Configure allowed tracing URLs to connect your RUM sessions to backend APM traces. This provides end-to-end visibility from the browser to your backend services.

When a user's browser makes a request to an allowed URL, the RUM SDK injects trace headers. Your backend APM agent reads these headers and links the backend trace to the RUM session.

#### Configuration{% #configuration %}

Add the URLs of your backend services that you want to connect to RUM:

| Field               | Description                                                                                                                                                             |
| ------------------- | ----------------------------------------------------------------------------------------------------------------------------------------------------------------------- |
| **URL**             | The backend URL to trace. Use an exact URL (for example, `https://api.example.com`) or enable **Regex** for pattern matching (for example, `https://.*\.example\.com`). |
| **Propagator Type** | The trace header format your backend expects.
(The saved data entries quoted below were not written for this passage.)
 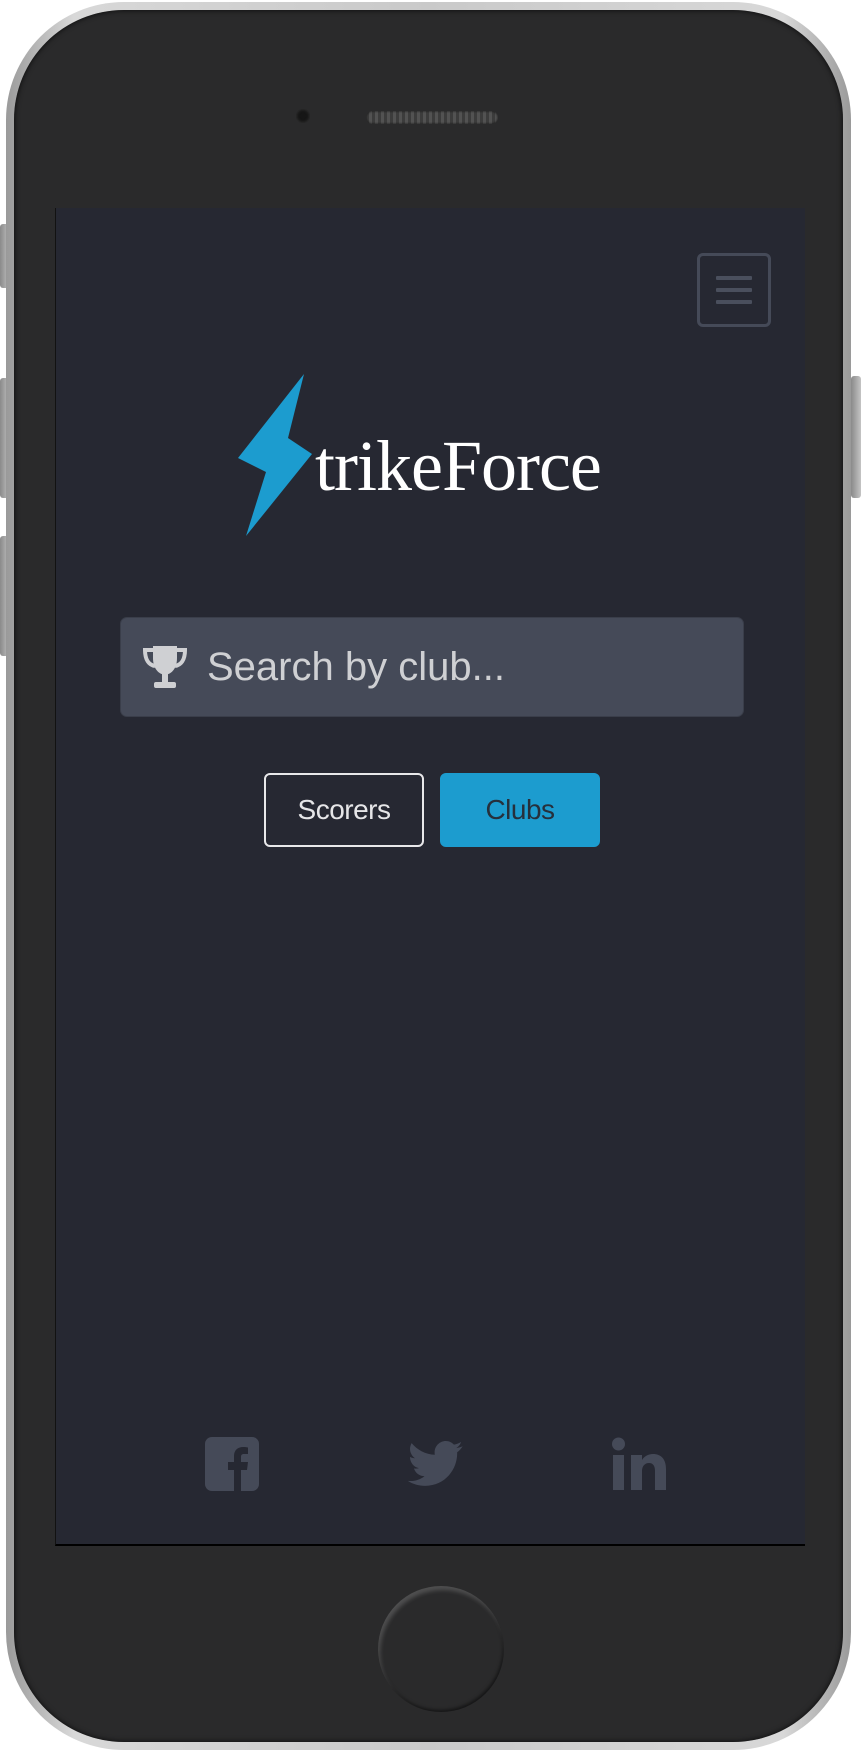 I want to click on trophy-icon, so click(x=165, y=667).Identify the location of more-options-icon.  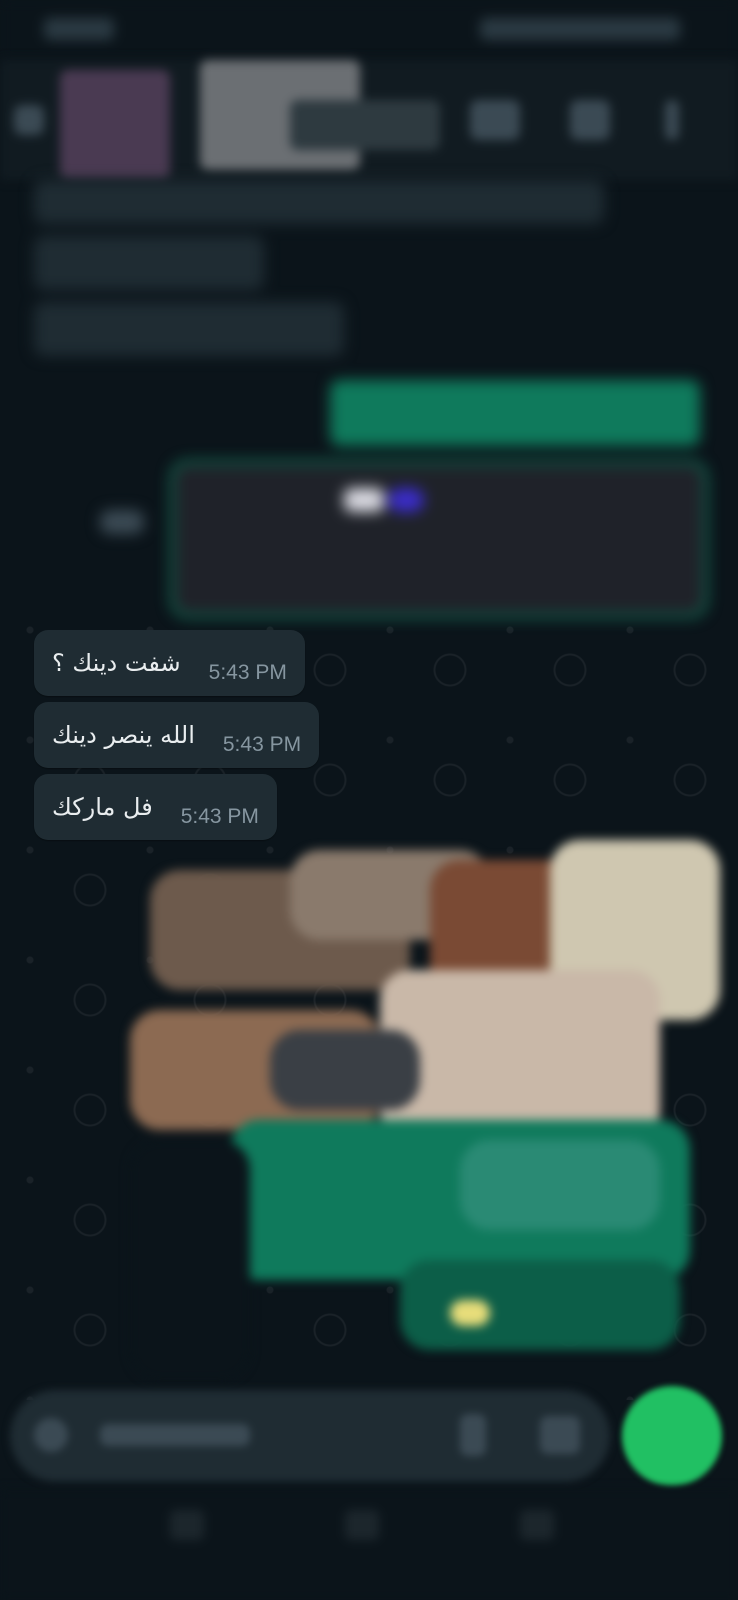
(672, 120).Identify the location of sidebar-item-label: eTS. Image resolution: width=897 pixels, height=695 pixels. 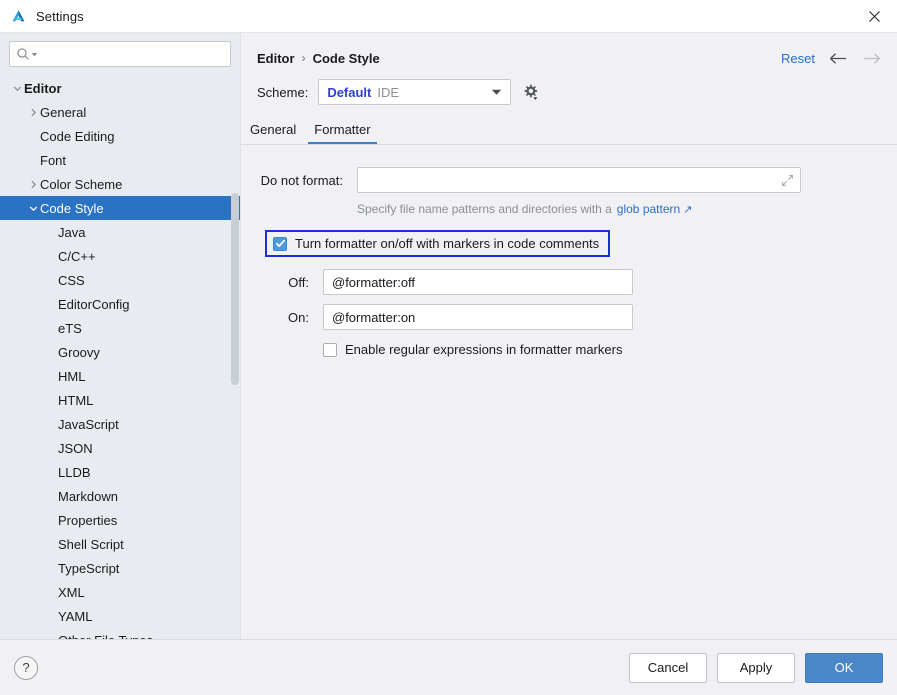
(70, 328).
Options: `datadog`, `tracecontext` (W3C), `b3`, `b3multi`. Select multiple if needed.                                     |

{% alert level="info" %}
Tracing requires a configured **service name**. Set this in the App Attributes section.
{% /alert %}

#### Learn more{% #learn-more %}

See [Connect RUM and Traces](https://docs.datadoghq.com/real_user_monitoring/platform/connect_rum_and_traces/) for detailed information about RUM and APM integration.
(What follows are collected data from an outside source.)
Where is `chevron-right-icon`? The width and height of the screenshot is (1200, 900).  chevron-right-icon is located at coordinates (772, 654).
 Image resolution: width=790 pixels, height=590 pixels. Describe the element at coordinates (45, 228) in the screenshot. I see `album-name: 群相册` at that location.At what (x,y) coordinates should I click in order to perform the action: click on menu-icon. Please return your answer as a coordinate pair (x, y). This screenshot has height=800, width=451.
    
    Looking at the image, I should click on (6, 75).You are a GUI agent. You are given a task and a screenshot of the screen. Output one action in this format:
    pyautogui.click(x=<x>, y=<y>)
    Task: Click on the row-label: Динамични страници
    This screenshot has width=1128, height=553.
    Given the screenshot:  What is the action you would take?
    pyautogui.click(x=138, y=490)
## Manual configuration{% #manual-configuration %}

### Log Level{% #log-level %}

You can configure the log level in the IIS `applicationHost.config` file:

```
<configuration>
  <system.applicationHost>
    <datadogRumServer logLevel="debug" />
  </system.applicationHost>
</configuration>
```

The possible `logLevel` values are:

- `debug`
- `info` (default)
- `error`

### Allowed tracing URLs{% #allowed-tracing-urls-1 %}

To connect RUM sessions and APM traces you can configure `allowedTracingUrls` in the site's `web.config` file with comma-separated fixed URLs in the `datadogRum` section. Regular expressions and Javascript functions are unsupported. See [more information about trace correlation](https://docs.datadoghq.com/real_user_monitoring/platform/connect_rum_and_traces/).

```
<datadogRum>
  ...
  <option name="allowedTracingUrls" value="https://api.example.com,https://other.example.com" />
</datadogRum>
```

## Troubleshooting{% #troubleshooting %}

### RUM is not injected{% #rum-is-not-injected %}

If you notice that RUM is not being injected into HTML pages, consider the following potential causes:

- **Content-Type mismatch**: RUM is injected only into HTML pages. If the `Content-Type` header does not correctly indicate `text/html`, the injection is skipped.

## Uninstall{% #uninstall %}

To completely remove RUM Auto-Instrumentation, uninstall Datadog RUM using the **Windows Apps & Features** tool.